U.S. Naval Research Laboratory
scientists launched the second Strontium Iodide Radiation Instrument
(SIRI-2) instrument in December 2021 onboard Space Test Program (STP) Sat-6
. SIRI-2, a gamma-ray spectrometer, will demonstrate the performance of europium-doped strontium iodide gamma ray detection technology with sufficient active area for Department of Defense (DoD) operational needs.
The first SIRI mission was launched Dec. 3, 2018 onboard STP Sat-5 with a one-year mission to investigate the detector's response to on-orbit background radiation in low Earth orbit (LEO).
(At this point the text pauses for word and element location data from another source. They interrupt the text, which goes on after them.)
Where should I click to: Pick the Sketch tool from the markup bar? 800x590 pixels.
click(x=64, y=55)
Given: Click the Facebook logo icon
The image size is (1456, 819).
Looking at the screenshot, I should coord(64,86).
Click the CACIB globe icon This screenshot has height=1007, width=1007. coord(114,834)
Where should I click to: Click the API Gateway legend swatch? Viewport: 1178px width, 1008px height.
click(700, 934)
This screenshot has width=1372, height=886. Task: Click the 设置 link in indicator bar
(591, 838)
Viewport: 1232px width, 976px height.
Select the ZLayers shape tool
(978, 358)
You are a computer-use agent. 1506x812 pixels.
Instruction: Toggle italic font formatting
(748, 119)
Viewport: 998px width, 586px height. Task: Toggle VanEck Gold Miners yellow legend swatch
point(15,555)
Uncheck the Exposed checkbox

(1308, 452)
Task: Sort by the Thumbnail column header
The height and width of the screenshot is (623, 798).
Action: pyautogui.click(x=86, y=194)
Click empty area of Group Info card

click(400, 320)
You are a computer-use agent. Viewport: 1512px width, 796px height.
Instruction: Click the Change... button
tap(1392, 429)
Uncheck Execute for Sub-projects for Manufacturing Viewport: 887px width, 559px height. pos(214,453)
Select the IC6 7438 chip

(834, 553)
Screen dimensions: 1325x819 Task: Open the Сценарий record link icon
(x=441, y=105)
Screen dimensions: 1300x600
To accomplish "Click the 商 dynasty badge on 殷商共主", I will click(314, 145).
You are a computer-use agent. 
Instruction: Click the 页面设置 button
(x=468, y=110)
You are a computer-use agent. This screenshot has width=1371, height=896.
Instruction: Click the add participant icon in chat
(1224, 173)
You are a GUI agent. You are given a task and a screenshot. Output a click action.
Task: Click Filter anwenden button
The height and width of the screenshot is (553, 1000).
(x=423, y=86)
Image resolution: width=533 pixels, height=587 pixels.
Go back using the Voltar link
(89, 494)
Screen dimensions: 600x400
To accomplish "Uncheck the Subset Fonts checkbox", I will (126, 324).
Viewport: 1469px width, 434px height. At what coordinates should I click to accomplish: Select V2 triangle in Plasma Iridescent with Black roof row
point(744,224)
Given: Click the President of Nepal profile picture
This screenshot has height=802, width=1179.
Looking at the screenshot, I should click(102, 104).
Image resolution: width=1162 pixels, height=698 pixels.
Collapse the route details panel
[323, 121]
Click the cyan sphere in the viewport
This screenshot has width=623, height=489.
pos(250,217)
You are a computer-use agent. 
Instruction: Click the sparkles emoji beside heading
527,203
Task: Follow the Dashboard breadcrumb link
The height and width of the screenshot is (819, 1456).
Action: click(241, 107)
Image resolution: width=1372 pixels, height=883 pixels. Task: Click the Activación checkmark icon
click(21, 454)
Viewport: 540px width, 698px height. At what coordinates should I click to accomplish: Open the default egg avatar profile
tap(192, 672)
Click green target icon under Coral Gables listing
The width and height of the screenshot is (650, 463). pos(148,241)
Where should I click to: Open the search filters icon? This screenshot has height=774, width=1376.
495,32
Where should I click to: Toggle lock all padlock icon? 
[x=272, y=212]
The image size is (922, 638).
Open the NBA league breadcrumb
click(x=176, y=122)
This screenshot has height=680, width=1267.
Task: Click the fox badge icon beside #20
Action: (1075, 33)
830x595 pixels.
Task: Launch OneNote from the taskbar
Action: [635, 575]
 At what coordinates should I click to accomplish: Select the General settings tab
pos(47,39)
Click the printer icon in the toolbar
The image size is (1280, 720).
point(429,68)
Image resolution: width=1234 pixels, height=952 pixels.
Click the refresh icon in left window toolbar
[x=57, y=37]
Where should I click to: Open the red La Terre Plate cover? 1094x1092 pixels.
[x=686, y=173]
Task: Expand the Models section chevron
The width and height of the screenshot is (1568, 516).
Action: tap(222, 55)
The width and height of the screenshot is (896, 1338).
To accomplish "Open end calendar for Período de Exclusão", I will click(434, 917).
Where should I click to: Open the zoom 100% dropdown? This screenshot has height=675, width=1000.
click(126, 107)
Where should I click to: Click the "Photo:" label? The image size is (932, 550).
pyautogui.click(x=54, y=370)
The much larger, SIRI-2 instrument is operating in a geosynchronous orbit where the radiation background is significantly different in composition.
“The technology being demonstrated in SIRI-2 will need to detect small radiation signatures or signals in the highly variable background radiation fields found in space,” Lee Mitchell, Ph.D., an NRL Research Physicist said. “The instrument will also study transient phenomena, such as solar flares during the one-year mission.”
The SIRI line of instruments is designed to space-qualify new gamma-ray scintillator materials and readout electronics.
A scintillator is a material that exhibits the property of luminescence when excited by ionizing radiation and is commonly used for radiation detection. Luminescent materials, when struck by incoming particles, absorb its energy and re-emit the absorbed energy in the form of visible light.
The instrument will also test new Silicon Photomultiplier (SiPM) technology which converts the scintillation light to electronic signals and is expected to replace conventional photomultiplier tubes. These materials and electronics, to varying degrees, react differently to the intense on-orbit background radiation.
“We hope to show this technology can be used in space, since it can be difficult for some technologies developed for terrestrial applications to operate in the harsh space environment,” Mitchell said.
The DoD has been utilizing scintillation detectors in space since the 1960’s Vela high-altitude nuclear detection program
. Scintillator technology is widely used throughout the scientific community in areas such as astrophysics and solar and earth science.
“While we reduced the cost, weight and power for comparable sized instruments,” Mitchell said. “These improvements led to greater sensitivity and in turn improve source detection and identification.”
SIRI-2 completed on-orbit checkout on Jan. 10. Mitchell said, “So far, the instrument is performing well.”
One thing that has Mitchell and his team excited is seeing the pickup of solar activity. The solar cycle is an 11-year change in the Sun's activity measured in terms of variations in the number of observed sunspots on the solar surface, and the mission is well aligned with the peak of Solar Cycle 25
“While the peak of the solar cycle is expected to occur in 2025, it appears the Sun is showing significant activity earlier than expected,” Mitchell said. “Solar flare activity is most active at the peak of the solar cycle, so we hope to not only space-qualify new technology for the DoD but also make significant contributions to solar physics by studying gamma-rays emitted during solar flares.”
A follow on to SIRI-2, SIRI-3 will take knowledge gained from the previous missions to develop a large prototype instrument that is expected to launch in late 2025.